“Costituisce plastica dimostrazione di come la scelta di vita degli indagati sia fondata, già in termini culturali e ‘ideali’, proprio su un principio di contrapposizione ai fondamenti della libertà democratica e al rispetto delle regole, il reiterato utilizzo delle parole ‘sbirro’ o ‘carabiniere’, quali vere e proprie offese, che si ritrova in più conversazioni intercettate”. Lo scrive il gip di Palermo nell’ordinanza di custodia cautelare a carico di 31 indagati accusati, a vario titolo, di partecipazione ad associazione di tipo mafioso, detenzione e produzione di stupefacenti, detenzione di armi, favoreggiamento personale e estorsione con l’aggravante del metodo mafioso.
Ne è prova un”intercettazione del maggio del 2019, in cui Maurizio Di Fede, boss del clan di Roccella, arrestato lo scorso luglio, sbotta: “Noi non ci immischiamo con i carabinieri, non ci immischiamo con Falcone e Borsellino… queste vergogne sono”. Era infuriato perché aveva saputo che la figlia di una sua amica avrebbe partecipato con la scuola alle iniziative in ricordo delle stragi di Capaci e via D’Amelio in cui persero la vita i giudici Giovanni Falcone e Paolo Borsellino e gli agenti di scorta. Dopo aver apostrofato la donna come “sbirra”, sottolineò come lui non avesse mai prestato il consenso alla partecipazione a queste iniziative.

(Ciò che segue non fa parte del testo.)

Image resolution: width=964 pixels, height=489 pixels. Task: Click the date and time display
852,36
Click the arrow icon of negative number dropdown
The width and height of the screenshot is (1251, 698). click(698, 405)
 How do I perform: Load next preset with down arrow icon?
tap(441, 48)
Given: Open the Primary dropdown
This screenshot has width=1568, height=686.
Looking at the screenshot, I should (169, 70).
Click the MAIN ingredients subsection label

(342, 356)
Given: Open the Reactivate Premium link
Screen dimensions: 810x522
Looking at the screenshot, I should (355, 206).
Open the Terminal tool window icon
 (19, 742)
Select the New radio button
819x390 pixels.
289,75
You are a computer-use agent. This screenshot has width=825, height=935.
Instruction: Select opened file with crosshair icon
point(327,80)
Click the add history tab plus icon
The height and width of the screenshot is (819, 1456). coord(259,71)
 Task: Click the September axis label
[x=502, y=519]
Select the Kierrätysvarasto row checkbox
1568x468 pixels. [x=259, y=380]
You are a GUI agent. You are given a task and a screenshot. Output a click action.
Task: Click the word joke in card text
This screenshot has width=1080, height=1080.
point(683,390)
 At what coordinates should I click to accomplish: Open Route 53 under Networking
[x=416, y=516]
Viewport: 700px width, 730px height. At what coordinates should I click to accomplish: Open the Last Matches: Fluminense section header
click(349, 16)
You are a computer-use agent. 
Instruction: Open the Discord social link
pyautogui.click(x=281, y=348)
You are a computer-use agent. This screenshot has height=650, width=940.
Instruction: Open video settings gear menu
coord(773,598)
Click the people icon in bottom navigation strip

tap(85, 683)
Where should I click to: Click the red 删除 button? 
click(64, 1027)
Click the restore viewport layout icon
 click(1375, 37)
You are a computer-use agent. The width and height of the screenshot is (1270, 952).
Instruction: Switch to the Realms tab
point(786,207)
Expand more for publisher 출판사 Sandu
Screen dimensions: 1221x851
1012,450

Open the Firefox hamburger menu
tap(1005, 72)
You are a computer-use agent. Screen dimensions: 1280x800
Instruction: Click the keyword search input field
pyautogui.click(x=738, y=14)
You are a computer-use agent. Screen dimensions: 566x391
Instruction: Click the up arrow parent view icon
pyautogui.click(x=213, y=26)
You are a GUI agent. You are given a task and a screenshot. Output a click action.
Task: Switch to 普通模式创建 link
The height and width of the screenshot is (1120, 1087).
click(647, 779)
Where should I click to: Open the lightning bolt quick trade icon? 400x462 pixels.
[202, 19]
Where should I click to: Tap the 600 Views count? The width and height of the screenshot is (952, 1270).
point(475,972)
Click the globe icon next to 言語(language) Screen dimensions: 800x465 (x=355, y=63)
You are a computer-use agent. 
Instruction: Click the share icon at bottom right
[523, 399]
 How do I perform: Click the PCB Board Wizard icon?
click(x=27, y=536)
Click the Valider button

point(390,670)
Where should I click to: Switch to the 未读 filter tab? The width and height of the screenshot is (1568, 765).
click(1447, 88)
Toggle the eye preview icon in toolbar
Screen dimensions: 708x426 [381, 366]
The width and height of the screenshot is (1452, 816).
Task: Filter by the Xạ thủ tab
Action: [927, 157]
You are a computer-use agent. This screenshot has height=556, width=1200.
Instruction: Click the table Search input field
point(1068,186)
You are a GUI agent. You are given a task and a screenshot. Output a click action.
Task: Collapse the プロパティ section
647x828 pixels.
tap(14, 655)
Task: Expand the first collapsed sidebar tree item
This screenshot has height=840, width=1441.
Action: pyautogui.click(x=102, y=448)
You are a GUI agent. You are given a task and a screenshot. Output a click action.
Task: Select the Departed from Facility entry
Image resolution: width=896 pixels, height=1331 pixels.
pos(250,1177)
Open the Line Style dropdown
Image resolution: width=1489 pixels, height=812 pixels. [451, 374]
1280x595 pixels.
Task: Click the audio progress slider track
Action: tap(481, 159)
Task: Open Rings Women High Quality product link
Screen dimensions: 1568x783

Continua il giudice: “Si colloca nel medesimo solco, ed è per la verità ancora più sconcertante, il fatto che la ‘formazione’ mafiosa non abbia risparmiato nemmeno una bambina in tenera età che, dopo lunga preparazione, si accingeva a partecipare a una iniziativa scolastica in memoria dei rimpianti Giudici Borsellino e Falcone”.